Litecoin suffered a major blow to its price action in the last five days courtesy of a massive FUD-induced sell-off. It dropped as low as $74 for the first time since December 2020, but the dip provided a nice discount for those looking to ride the recovery wave.
If you are among those who purchased Litecoin near the low of 9 May, you might also be looking to cash out at a healthy level before additional downside. However, we will have to evaluate Litecoin’s price action in order to understand which levels will likely yield resistance on the way up.
Litecoin dropped by 45% from its March top at $134, to its latest low at $81.29, at the time of writing. However, it was up by 0.07% in the last 24 hours. Mapping Fibonacci levels using the two price points reveals, that bulls’ latest attempt to recover already seems to have pulled back after encountering resistance near the $0.618 Fibonacci level.
The next Fibonacci retracement levels to look out for in the short term include 0.272 and the 0 level. These Fibonacci levels align with the $95.83 and $103.99 price levels respectively in case of a short-term rally by as much as 40%.
Will Litecoin maintain the bullish recovery?
Perfectly timing the market is next to impossible, hence the above price levels are just the key price points to watch in case of a good bullish recovery.

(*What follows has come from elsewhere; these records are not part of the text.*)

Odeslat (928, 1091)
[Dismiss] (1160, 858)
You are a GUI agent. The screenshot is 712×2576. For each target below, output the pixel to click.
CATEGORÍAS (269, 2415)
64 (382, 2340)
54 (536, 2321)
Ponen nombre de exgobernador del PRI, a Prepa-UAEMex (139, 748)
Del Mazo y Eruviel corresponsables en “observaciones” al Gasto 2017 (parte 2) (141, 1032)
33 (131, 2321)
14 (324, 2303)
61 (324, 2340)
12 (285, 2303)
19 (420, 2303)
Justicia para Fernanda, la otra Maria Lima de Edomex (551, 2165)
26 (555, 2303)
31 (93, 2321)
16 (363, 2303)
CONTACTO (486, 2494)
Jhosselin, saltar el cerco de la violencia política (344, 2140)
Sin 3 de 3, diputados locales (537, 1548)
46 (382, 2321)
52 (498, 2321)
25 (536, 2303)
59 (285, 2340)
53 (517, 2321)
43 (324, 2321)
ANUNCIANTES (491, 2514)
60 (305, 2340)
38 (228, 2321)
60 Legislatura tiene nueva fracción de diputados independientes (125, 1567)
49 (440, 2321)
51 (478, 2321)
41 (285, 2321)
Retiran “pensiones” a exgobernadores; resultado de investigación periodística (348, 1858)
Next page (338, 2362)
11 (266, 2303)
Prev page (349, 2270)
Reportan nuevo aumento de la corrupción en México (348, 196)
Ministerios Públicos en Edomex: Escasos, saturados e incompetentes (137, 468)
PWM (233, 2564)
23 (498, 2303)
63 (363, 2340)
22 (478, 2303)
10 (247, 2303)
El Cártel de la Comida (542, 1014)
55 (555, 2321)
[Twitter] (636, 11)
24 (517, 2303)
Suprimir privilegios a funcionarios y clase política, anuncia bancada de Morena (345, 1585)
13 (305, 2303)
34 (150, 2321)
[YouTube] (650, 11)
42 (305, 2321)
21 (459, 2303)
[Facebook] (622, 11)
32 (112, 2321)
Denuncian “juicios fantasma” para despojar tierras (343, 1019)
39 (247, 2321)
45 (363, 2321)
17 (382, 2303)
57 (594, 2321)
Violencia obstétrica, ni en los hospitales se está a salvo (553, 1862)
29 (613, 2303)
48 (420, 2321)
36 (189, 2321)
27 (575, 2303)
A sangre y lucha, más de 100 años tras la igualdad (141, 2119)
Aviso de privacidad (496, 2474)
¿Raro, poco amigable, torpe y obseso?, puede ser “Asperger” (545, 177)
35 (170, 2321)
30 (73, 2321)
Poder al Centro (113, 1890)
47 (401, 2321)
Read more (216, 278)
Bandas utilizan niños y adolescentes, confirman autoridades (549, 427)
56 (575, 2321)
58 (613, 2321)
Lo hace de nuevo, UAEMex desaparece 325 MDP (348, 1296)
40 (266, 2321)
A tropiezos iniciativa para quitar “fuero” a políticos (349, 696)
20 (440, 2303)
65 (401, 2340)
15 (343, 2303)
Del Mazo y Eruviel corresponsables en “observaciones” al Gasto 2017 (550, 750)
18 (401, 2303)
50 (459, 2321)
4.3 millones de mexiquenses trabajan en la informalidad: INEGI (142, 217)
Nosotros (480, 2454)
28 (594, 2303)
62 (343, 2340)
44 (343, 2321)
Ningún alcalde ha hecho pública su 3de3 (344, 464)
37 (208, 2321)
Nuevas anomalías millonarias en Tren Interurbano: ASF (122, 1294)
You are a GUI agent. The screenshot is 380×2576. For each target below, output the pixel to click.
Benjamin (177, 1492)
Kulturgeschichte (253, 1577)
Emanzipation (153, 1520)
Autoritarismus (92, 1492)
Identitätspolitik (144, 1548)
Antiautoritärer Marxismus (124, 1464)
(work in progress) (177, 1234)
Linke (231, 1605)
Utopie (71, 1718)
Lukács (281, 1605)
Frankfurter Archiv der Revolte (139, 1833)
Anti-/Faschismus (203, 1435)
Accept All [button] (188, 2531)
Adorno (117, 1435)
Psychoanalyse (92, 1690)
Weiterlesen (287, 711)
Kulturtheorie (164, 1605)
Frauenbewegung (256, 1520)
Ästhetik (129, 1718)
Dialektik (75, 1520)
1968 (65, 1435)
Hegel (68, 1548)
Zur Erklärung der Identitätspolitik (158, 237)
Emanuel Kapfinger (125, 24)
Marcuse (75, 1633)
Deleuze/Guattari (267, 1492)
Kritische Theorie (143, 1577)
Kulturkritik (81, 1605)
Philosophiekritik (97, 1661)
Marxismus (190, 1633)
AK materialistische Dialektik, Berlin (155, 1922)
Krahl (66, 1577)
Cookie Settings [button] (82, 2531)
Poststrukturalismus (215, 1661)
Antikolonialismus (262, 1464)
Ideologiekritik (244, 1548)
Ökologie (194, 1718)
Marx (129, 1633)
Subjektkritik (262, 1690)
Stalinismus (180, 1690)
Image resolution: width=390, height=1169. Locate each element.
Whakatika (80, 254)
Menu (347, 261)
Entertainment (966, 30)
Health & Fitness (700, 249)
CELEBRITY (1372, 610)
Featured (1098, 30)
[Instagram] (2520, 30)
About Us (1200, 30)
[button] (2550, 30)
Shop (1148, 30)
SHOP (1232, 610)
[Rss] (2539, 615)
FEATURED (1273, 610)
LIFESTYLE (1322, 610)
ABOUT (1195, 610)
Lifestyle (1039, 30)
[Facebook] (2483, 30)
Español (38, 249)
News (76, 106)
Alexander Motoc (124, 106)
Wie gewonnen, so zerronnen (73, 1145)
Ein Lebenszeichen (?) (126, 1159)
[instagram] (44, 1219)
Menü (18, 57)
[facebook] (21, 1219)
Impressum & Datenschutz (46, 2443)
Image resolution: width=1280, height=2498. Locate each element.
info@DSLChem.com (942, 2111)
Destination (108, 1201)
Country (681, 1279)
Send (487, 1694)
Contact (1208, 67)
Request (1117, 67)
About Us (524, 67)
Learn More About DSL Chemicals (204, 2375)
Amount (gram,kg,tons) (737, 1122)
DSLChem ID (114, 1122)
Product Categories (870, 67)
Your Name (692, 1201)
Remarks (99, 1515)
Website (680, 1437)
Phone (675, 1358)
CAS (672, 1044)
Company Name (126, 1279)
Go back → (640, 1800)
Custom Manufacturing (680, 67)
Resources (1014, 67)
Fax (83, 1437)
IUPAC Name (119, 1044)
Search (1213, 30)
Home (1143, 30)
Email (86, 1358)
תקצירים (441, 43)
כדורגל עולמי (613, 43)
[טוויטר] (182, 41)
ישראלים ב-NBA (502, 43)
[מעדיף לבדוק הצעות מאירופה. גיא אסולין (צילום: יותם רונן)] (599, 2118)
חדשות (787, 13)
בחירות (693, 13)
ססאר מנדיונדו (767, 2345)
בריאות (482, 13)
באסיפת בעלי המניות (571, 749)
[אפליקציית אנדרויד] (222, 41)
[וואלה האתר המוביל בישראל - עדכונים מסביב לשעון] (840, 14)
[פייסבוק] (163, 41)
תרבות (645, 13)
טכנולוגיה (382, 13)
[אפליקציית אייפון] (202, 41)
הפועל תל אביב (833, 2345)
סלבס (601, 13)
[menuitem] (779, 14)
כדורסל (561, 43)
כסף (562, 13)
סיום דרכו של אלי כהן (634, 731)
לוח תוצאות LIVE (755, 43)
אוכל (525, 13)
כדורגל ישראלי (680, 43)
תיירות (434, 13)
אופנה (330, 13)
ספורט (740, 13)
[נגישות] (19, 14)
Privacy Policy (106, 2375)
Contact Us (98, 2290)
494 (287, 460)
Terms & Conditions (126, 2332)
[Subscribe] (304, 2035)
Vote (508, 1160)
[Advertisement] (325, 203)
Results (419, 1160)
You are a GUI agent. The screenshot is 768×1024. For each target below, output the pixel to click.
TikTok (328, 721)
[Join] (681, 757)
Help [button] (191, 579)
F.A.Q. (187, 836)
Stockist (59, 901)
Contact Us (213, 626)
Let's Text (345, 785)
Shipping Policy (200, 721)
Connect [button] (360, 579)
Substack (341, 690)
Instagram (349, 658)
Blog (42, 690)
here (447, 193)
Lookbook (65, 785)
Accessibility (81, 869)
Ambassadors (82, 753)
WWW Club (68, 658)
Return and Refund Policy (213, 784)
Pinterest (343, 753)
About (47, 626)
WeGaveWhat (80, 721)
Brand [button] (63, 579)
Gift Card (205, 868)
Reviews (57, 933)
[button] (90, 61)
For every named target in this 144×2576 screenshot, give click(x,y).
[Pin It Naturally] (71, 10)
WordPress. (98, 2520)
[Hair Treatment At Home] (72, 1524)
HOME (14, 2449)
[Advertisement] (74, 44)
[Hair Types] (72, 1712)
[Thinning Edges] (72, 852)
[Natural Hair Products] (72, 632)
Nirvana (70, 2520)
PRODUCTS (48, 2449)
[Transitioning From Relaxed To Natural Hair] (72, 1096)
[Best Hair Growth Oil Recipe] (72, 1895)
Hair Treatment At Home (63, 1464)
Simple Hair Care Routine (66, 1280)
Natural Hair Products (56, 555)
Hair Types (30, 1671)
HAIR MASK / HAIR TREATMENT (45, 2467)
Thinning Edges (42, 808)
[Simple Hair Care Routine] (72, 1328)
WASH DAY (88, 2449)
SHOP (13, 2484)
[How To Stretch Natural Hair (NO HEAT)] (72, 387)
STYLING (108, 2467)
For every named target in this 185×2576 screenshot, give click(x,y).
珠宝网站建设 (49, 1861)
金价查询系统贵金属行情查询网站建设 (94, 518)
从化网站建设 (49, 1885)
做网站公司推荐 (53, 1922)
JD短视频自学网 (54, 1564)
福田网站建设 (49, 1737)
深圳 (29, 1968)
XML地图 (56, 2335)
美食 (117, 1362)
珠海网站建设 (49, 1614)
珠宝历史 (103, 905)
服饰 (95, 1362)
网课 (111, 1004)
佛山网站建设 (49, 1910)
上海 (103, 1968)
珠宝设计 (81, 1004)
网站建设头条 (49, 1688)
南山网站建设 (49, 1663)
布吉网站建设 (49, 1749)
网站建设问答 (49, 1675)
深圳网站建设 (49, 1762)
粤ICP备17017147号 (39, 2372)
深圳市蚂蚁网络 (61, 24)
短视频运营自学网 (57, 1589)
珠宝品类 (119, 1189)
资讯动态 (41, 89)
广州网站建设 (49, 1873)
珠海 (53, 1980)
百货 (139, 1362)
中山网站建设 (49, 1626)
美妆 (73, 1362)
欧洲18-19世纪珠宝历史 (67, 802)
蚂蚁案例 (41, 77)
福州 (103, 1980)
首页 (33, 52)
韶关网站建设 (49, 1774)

The latest spike is taking place after briefly dipping into oversold conditions during 9 May’s trading session.
An additional downside is still possible if the sell-off continues but should be offset by accumulation at lower prices. This might be what is happening with Litecoin considering its heavily discounted price level.
Most LTC holders are currently in the red according to the MVRV ratio. There is more incentive to buy at lower prices than to sell at a loss.
Interestingly, LTC registered an increase in the number of active addresses since 8 May. This is likely a sign of healthy accumulation and it reflects the price uptick in the last 24 hours. It seems LTC is headed for some bullish recovery within the next few weeks. However, investors should be cautious of the potential for an extended crash.